I think we need to praise Tom for his tireless efforts, and grit our teeth
and forgive him for his understandable bias towards ncurses. Slang is not
really his problem; we should thank him just for letting support for it stay.
That said, I, too, have pretty much dropped ncurses in favor of slang because
the latter is so much easier to compile and maintain on limited resource
machines and especially within the confines of a single account. My lynx
has mostly and probably forever will be compiled against the slang library.
The fact is, though, I don't see the *problem* you do. It may have a lot
to do with my almost exclusive use of TeraTerm on a Windows machine to
access Lynx through a shell account on a Unix machine. Recently I have
discovered that using the very same Lynx and configuration when telnetting
from a i386 NetBSD console gives a very different, and I must say, much
more "rich" view of Lynx (_all_ the fore- and background colors exactly as in
lynx.cfg).
Without knowing how you access Lynx it's hard to say much, but if you don't
want COLORs 4 and 5 underlined, then I think you can go two routes depending
on where you want to redefine them.
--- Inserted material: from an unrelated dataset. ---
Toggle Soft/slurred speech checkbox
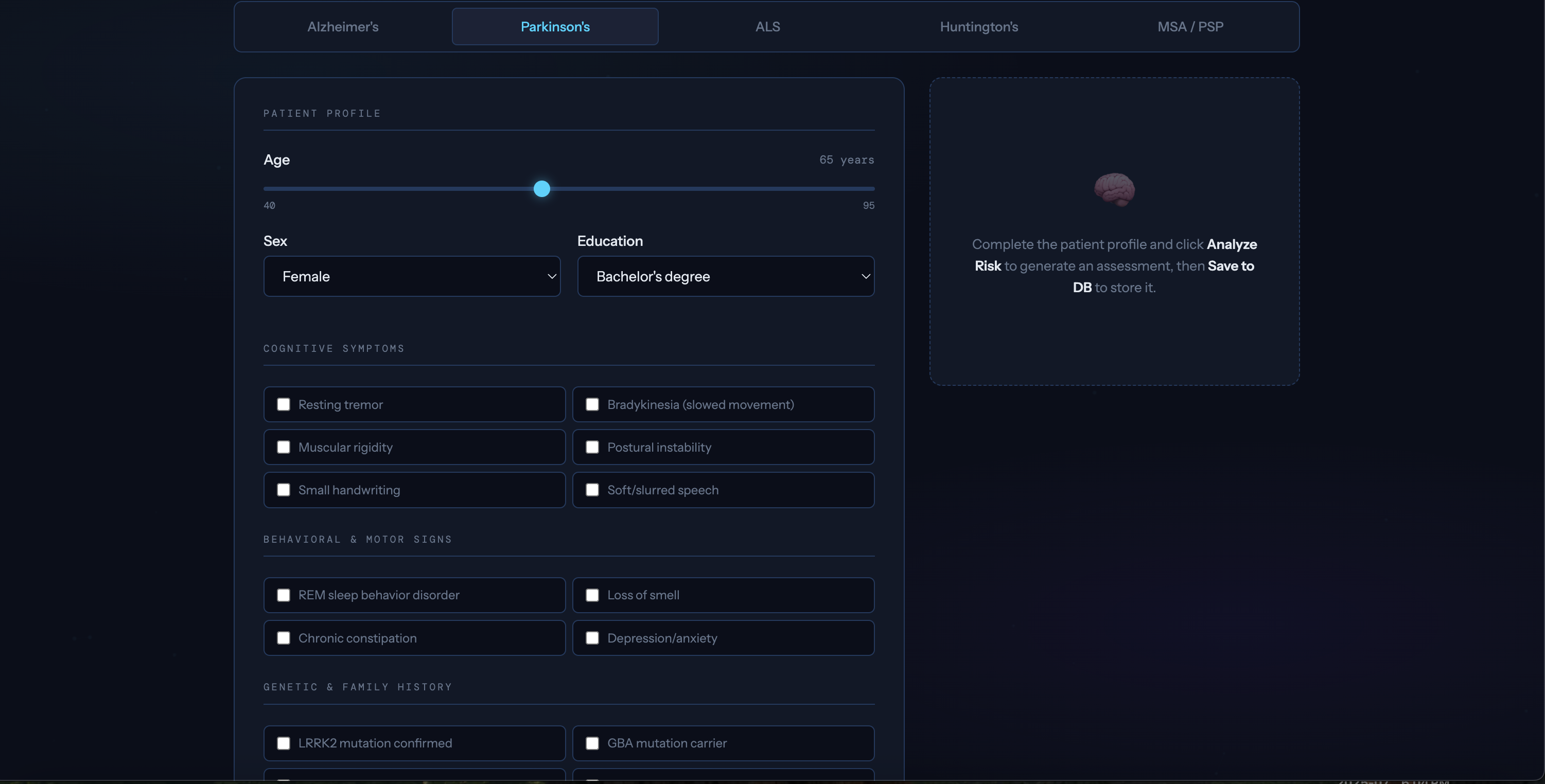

Easiest might be to change your terminfo
description, i.e., change smul and rmul (I *think* those are the ones.) to
nullify them or change them to bold or something rather than have underlining.
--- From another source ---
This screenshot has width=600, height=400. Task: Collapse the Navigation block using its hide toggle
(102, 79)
The other way would be to patch Lynx to remove the underline attribute
associated with those colors. To be thorough you probably would have to
grep through the /src source files for things like "USE_SLANG," "UNDERLINE_,"
"start_underline," etc. If you get something that works, you may want to
submit a patch to lynx-dev, since as Klaus has pointed out, some (a lot?)
of those if clauses with USE_SLANG are probably no longer needed. Klaus
also questioned these lines in LYCurses.c:
728 SLtt_add_color_attribute(4, SLTT_ULINE_MASK);
729 SLtt_add_color_attribute(5, SLTT_ULINE_MASK);
Maybe you can just delete them; worth a try if underlining is so undesirable.
Anyway, making the changes that would be necessary to uncouple underlining
from COLORs 4 and 5 might not be an easy task because of the pervasiveness
of past reliance on special treatment for slang versus curses.